No hay mejor fórmula para convertir una mentira en verdad que repetir la falacia una y otra vez, sin dejar margen a la razón. Francisco Correa, como buen trilero que es, se ha metido en el bolsillo a buena parte de consumidores de palabras, que tragan y no debaten lo que oyen. Él solo ha tenido que hacerse pasar por uno de los nuestros, que ha actuado —admite con todo el cinismo imaginable— como haríamos tú y yo si se nos presentara la ocasión, porque, a ver, como todos sabemos —y por si no lo sabíamos, él lo sentencia como verdad irrefutable— robar del erario público "es una práctica habitual del país, del sistema".
Y, entonces, aplaudido por esos anónimos que no roban, pero que creen que se atreverían si fueran hábiles, Correa se viene arriba y continúa su disertación: "No solo existe un Francisco Correa, existen muchos franciscos correas. Todo el mundo copia en los exámenes y al que le cogen le expulsan. A mí me cogieron y estoy aquí sentado en el banquillo".
No está diciendo que robar es un juego de niños, no. Quiere haceros creer que todos somos ladrones de espíritu, falsos inocentes a la espera de que nos pillen. Aquí está la falacia, ese argumento que parece correcto, pero que no se sostiene cuando entendemos que parte de una premisa falsa. Porque no todos roban incluso si la ocasión se les presenta y, aún menos, fuerzan la situación para robar, como ha hecho él. No todos copian en los exámenes; si este tipo se pasara por los institutos, le sorprendería el bajo porcentaje de estudiantes que lo hacen. Eso sí, cuando copian, resuena por todos sitios.
Sencillamente, él debería admitir que tiene un listón ético muy bajo que le permite ser como es sin tortura moral alguna. Por el contrario, tal vez para salvarse del escarnio público, o para mitigar su delito, ganándose el apoyo popular, decidió sembrar la duda y contagiarnos de aquello de piensa mal y, aunque no acertarás, como dice Irene Vallejo, "lo extenderás". De esa forma, la mentirá crecerá hasta comerse a la verdad. Por alguna extraña razón, creemos más las historias con malos finales, pues se nos hacen más verosímiles, que aquellas de “se casaron y comieron perdices”.

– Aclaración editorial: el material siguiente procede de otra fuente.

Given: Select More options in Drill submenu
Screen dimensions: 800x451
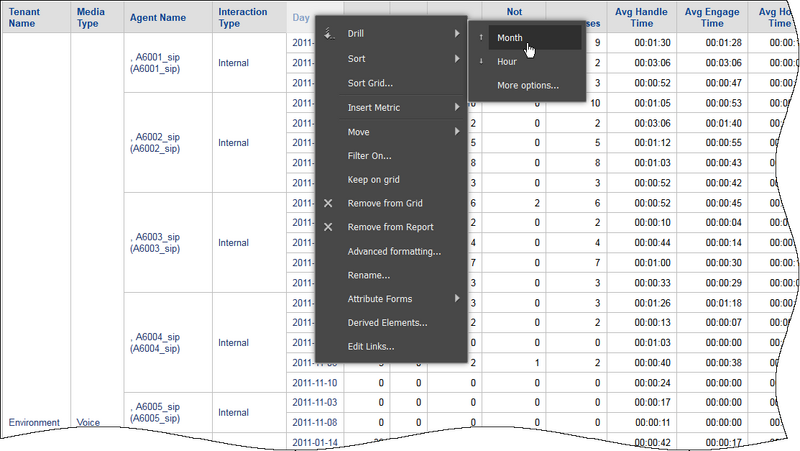Looking at the screenshot, I should [528, 86].
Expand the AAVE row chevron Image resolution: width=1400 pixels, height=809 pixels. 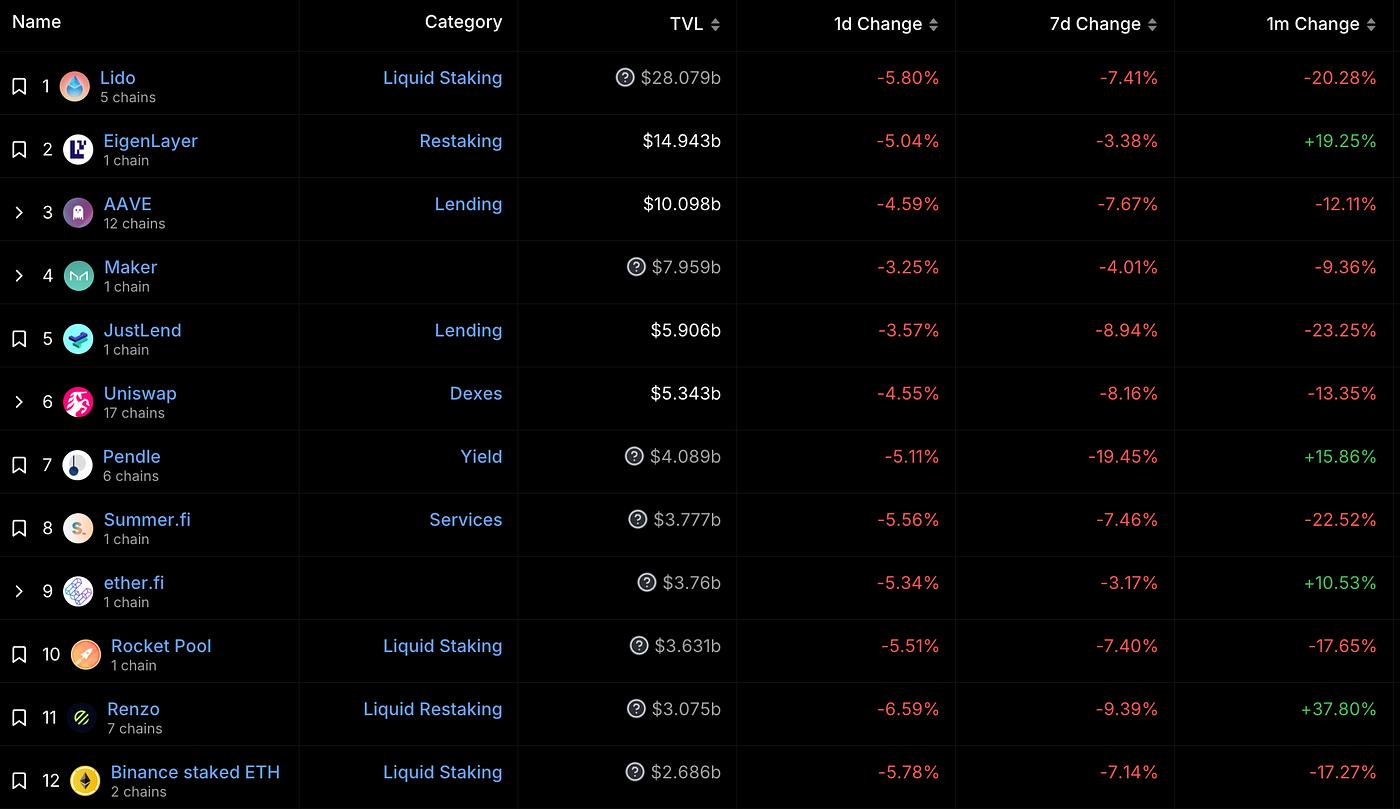19,212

Sin embargo, la especie humana no está podrida. De nuevo me remito a Irene Vallejo, que hace unos días escribía sobre esta desconfianza en el ser humano. En su artículo traía a colación aquella novela de El señor de las moscas, que trata de un naufragio en el que solo se salva un grupo de niños en una isla. Estos han de organizarse para sobrevivir. La cosa empieza bien, pero finalmente el instinto malvado que parece marcar a los hombres convierte aquella isla en horror. Aunque, curiosamente, esta misma historia, de ficción, sucedió en la realidad con un mismo comienzo —naufragios, niños que han de organizarse—, pero con un desarrollo y desenlace muy diferentes: los niños crecieron construyendo un lugar donde vivir gracias a la cooperación y al apoyo ante las dificultades.
Corroboran esta tesis los estudios recogidos en un libro titulado Eva, de la doctora Cat Bohannon, que defiende la evolución humana, desde su origen, como el resultado de la cooperación, muy especialmente entre las mujeres, para sobrevivir y mejorar las condiciones de vida, frente al imaginario actual de que desde el principio de los días fue la lucha y las guerras por un territorio y por el fuego lo que nos obligó a organizarnos en sociedad.
Dejemos de mirar la historia de Caín y Abel como otra herencia genética, que no sea la envidia ni el rencor lo que explique nuestro comportamiento social. No nos dejemos confundir por los agoreros, la verdad no es siempre la versión perjudicial. Lo advertía Jean – Paul Sartre: "Como todos los soñadores, confundí el desencanto con la verdad". No se fíen del lobo disfrazado de cordero: Correa presenta su infame delito como una verdad indiscutible cuando simplemente habla de él y de los cuarenta ladrones, no del ser humano.